Anyways, a recent discussion with one of my colleagues, Shreerang Godbole, has inspired this post -a discussion triggered by the recent collapse of Lehman Brothers, the free fall of oil prices and hence, the realization that economics does affect day-to-day life.
What do oil prices really depend on? Traditional economics says - demand and supply. High demand, low supply implies higher prices. Simple.

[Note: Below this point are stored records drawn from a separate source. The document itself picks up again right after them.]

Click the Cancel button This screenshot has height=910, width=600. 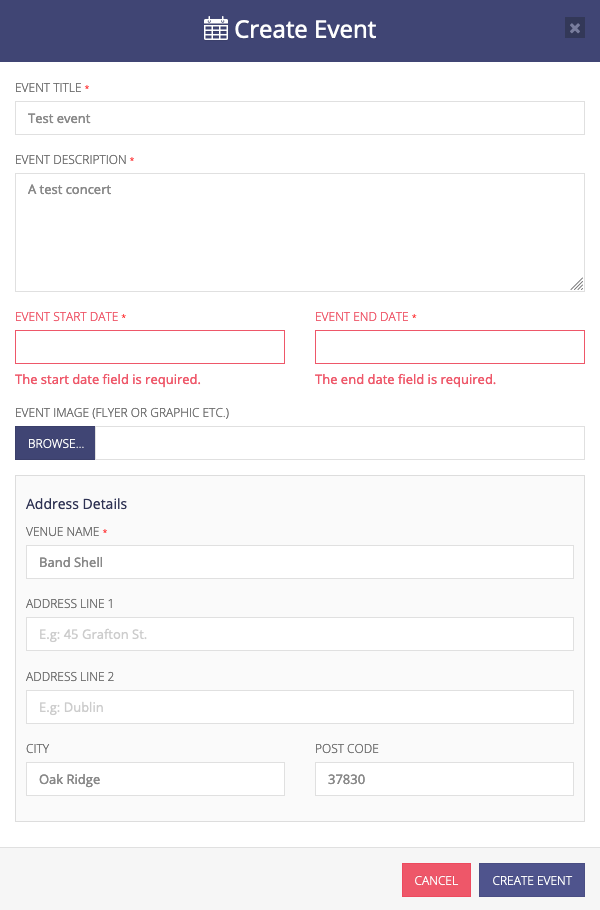(436, 880)
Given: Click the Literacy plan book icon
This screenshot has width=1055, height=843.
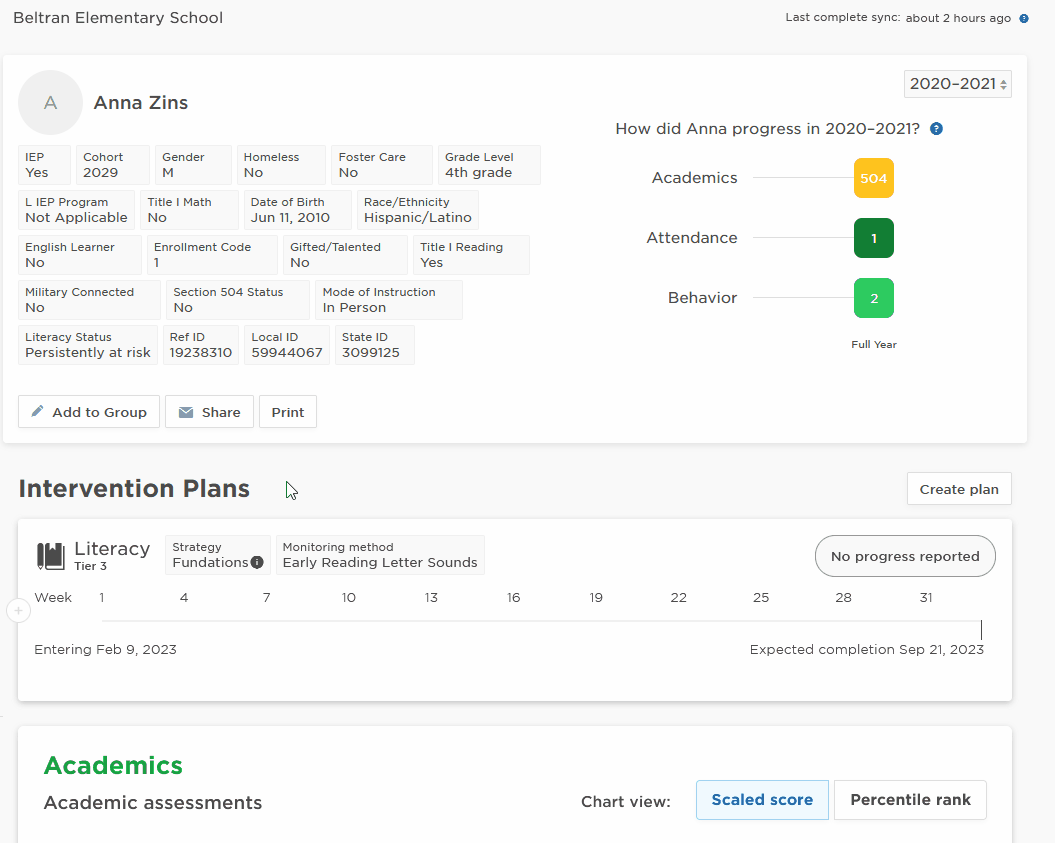Looking at the screenshot, I should (49, 555).
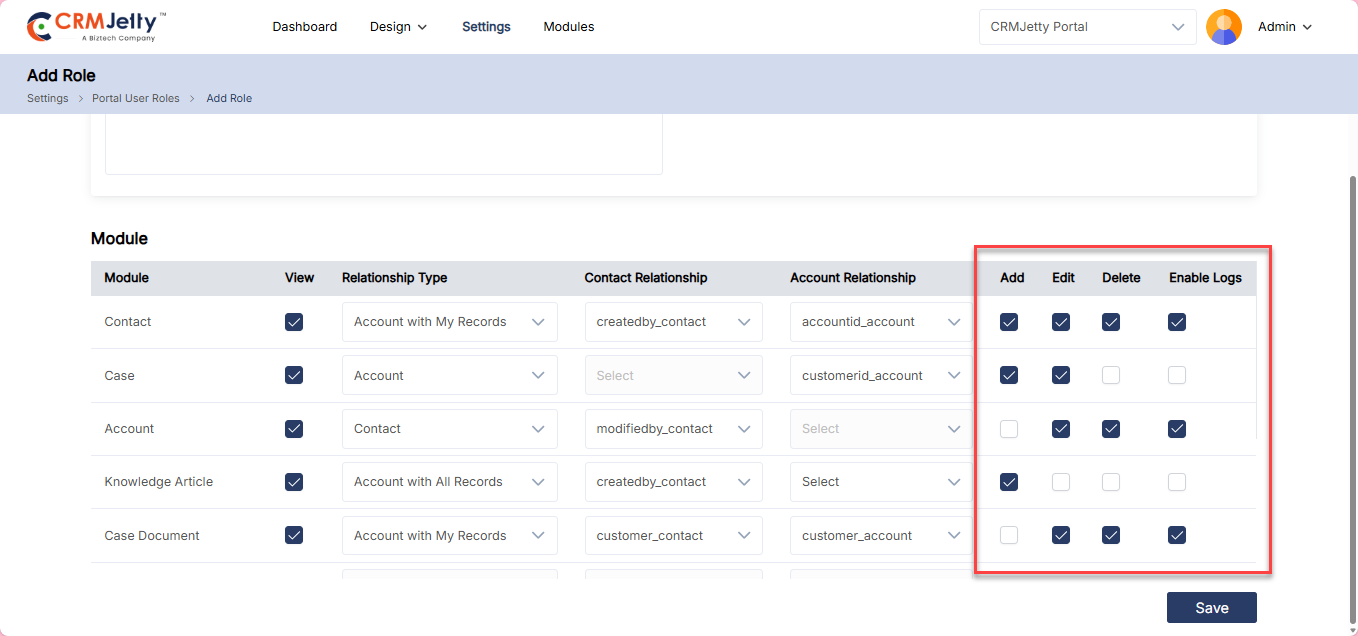Uncheck Edit permission for Case Document
Screen dimensions: 1358x636
coord(1061,535)
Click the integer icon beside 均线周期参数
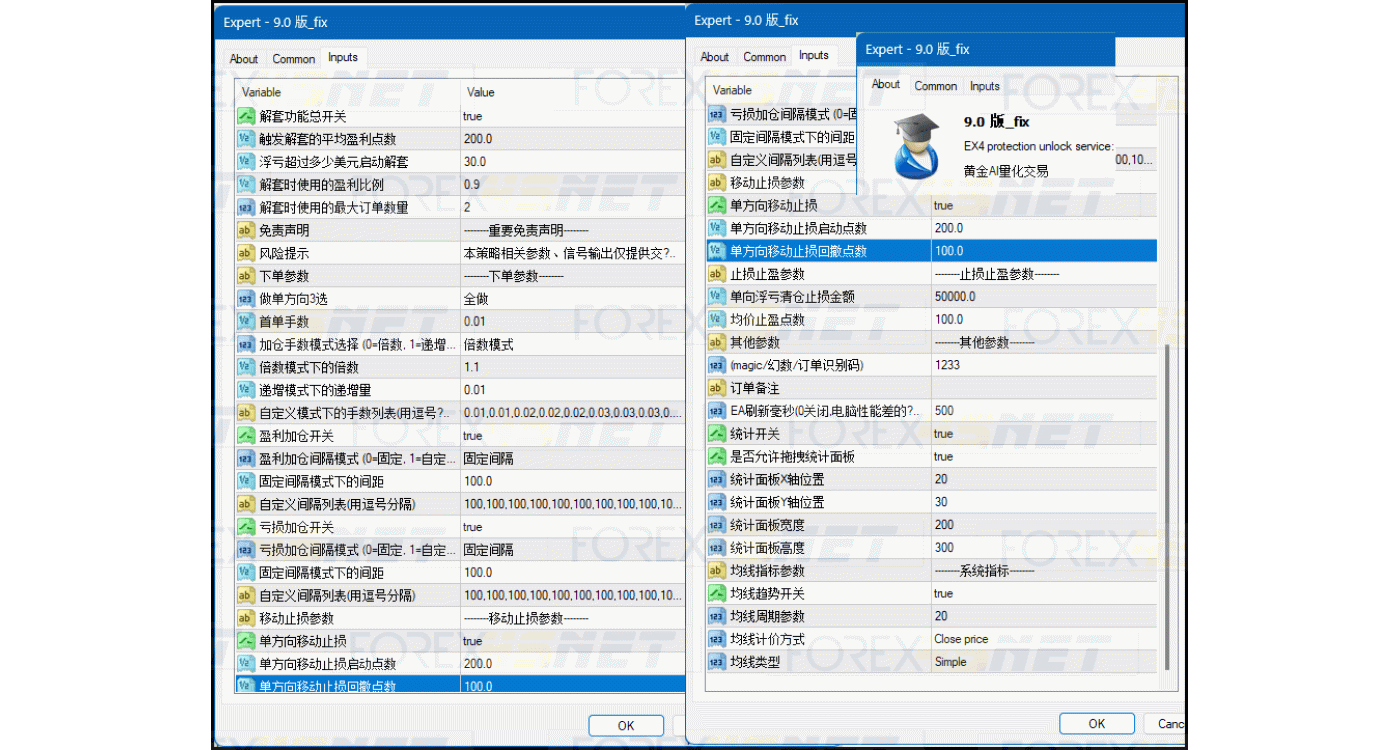This screenshot has height=750, width=1400. (716, 616)
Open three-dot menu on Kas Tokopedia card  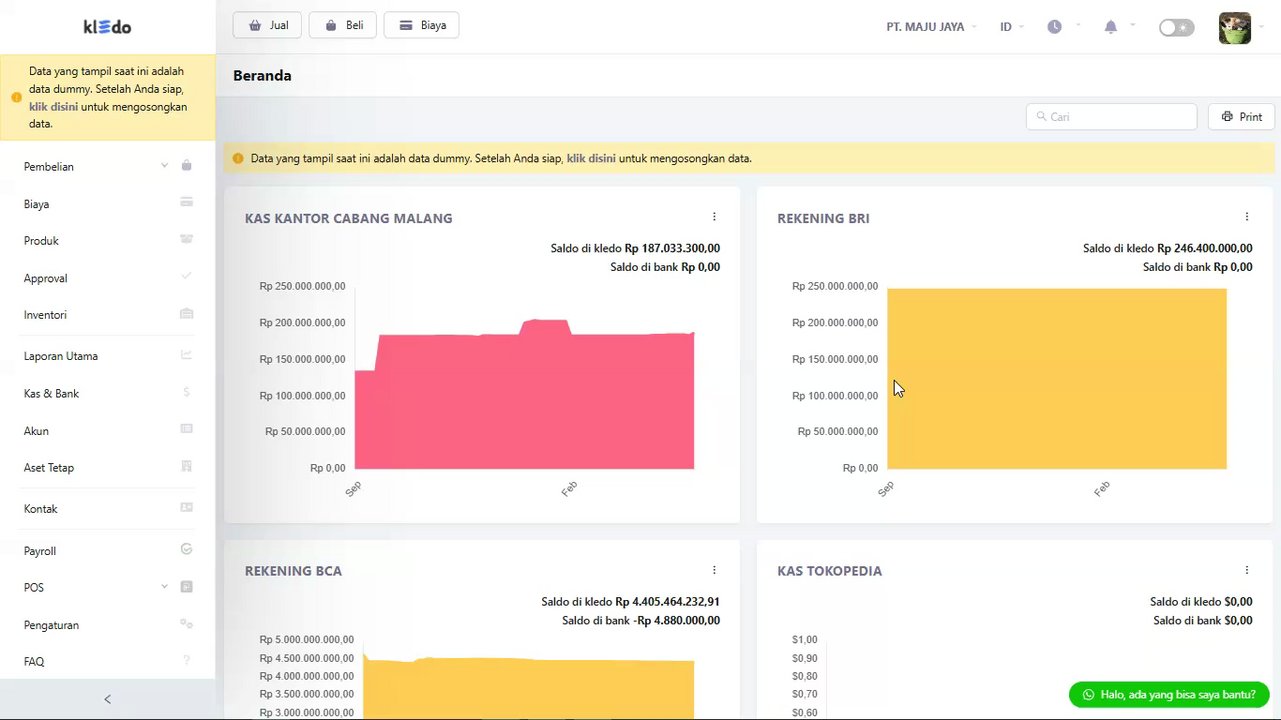tap(1246, 570)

But where is the demand from? Who are the suppliers? I am afraid I haven't done any due diligence here, but oil demand is really not stagnant world wide and is definitely growing. In the recent years, it might have been triggered by economic boom in India, China and other developing countries. It might also have been boosted by the Olympic Games in China last month! Another fact to be considered here is that oil demand might be elastic, but one suddenly doesn't start using more oil or less oil overnight (as compared to say, expensive clothes). If the price does rise, it takes some time for consumption to come down as businesses change strategies, and households change their lifestyles. Elasticity is over a longer term not over a very short term.
And the supply? OPEC countries - majorly Arab countries, some African countries, Russia, Mexico, countries around North Sea etc. Supply too has been increasing over the years, with better methods of exploration and extraction. Iraq invasion might have reduced supply from that part of the world for now. However another issue is that most oil producing countries are not very open about their production capabilities and reserves left. They treat oil as a 'national treasure'.
But, then what about things like speculation and dollar weakening? Well, yeah, coming to them - every major financial hub trades derivative contracts on oil. For the better part of last few years, number of people going long on oil have been much more than those short on oil (i.e. people expecting oil prices to rise have been larger in number). This implies that prices of call derivative contracts on oil would increase (i.e. value of contract which says that the price of oil would be 1.2X three months from now if the present price is X, would also increase - since number of buyers of these contracts is larger!). And hence, derivative markets expected oil prices to rise.
Now, combine this with the nationalistic pride of oil supplying countries. Agreed that derivative contracts are just paper contracts and settle in cash than in actual oil barrels, but consider a situation where you were an oil merchant and the market world-wide says that oil price will rise, and the market world-wide doesn't know how much oil you hold. What would you do? Obviously, you would sell in as small quantities as possible at prices as high as possible. That might have been the case all this while!!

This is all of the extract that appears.